Electroacupuncture Alleviates Pain-Related Emotion by Upregulating the Expression of NPS and Its Receptor NPSR in the Anterior Cingulate Cortex and Hypothalamus

Evidence-based Complementary and Alternative Medicine ◽

10.1155/2020/8630368 ◽

2020 ◽

Vol 2020 ◽

pp. 1-16

Author(s):

Zitong Xu ◽

JunFan Fang ◽

Xuaner Xiang ◽

HaiJu Sun ◽

SiSi Wang ◽

...

Keyword(s):

Anterior Cingulate Cortex ◽

Cingulate Cortex ◽

Underlying Mechanism ◽

Brain Regions ◽

Emotional Behavior ◽

Anterior Cingulate ◽

Place Aversion ◽

Elevated Expression ◽

Peptide System ◽

Affective Pain

Objective. Electroacupuncture (EA) is reported effective in alleviating pain-related emotion; however, the underlying mechanism of its effects still needs to be elucidated. The NPS-NPSR system has been validated for the involvement in the modulation of analgesia and emotional behavior. Here, we aimed to investigate the role of the NPS-NPSR system in the anterior cingulate cortex (ACC), hypothalamus, and central amygdala (CeA) in the use of EA to relieve affective pain modeled by complete Freund’s adjuvant- (CFA-) evoked conditioned place aversion (C-CPA). Materials and Methods. CFA injection combined with a CPA paradigm was introduced to establish the C-CPA model, and the elevated O-maze (EOM) was used to test the behavioral changes after model establishment. We further explored the expression of NPS and NPSR at the protein and gene levels in the brain regions of interest by immunofluorescence staining and quantitative real-time PCR. Results.
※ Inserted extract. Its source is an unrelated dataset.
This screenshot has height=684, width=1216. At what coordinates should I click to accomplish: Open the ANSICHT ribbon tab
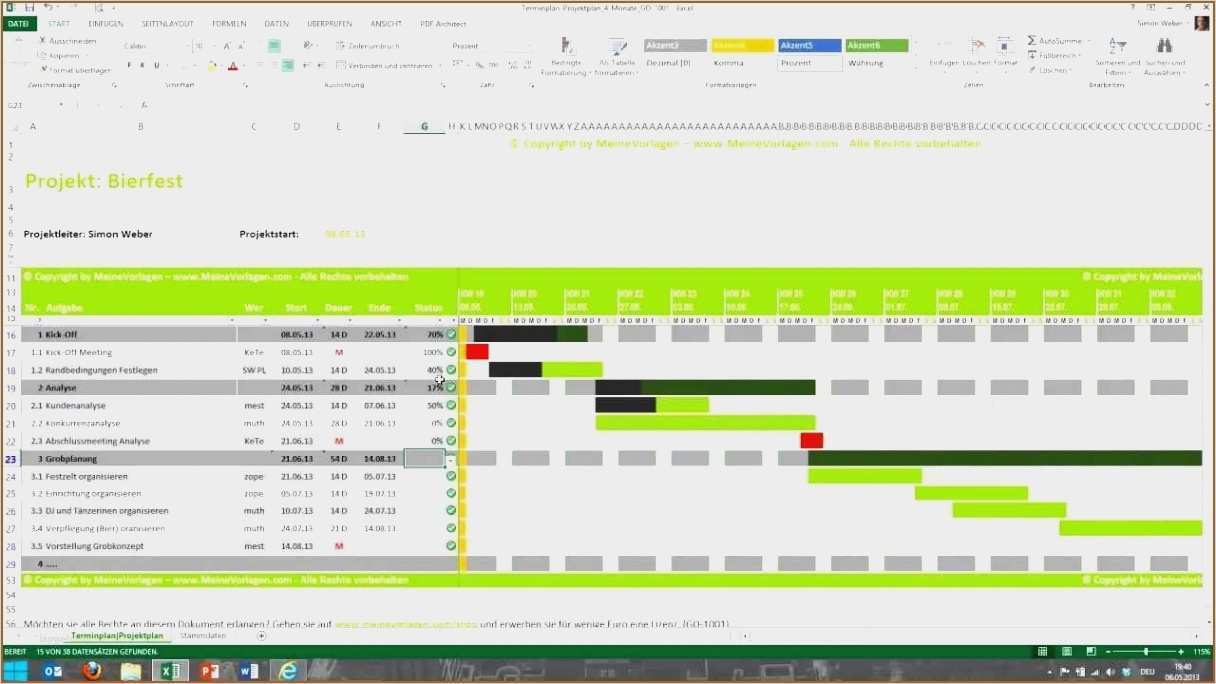[386, 23]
We observed that EA stimulation delivered to the bilateral Zusanli (ST36) and Kunlun (BL60) acupoints remarkably inhibited sensory pain, pain-evoked place aversion, and anxiety-like behavior. The current study showed that EA significantly enhanced the protein expression of this peptide system in the ACC and hypothalamus, while the elevated expression of NPSR protein alone was just confined to the affected side in the CeA. Moreover, EA remarkably upregulated the mRNA expression of NPS in CeA, ACC, and hypothalamus and NPSR mRNA in the hypothalamus and CeA. Conclusions. These data suggest the effectiveness of EA in alleviating affective pain, and these benefits may at least partially be attributable to the upregulation of the NPS-NPSR system in the ACC and hypothalamus.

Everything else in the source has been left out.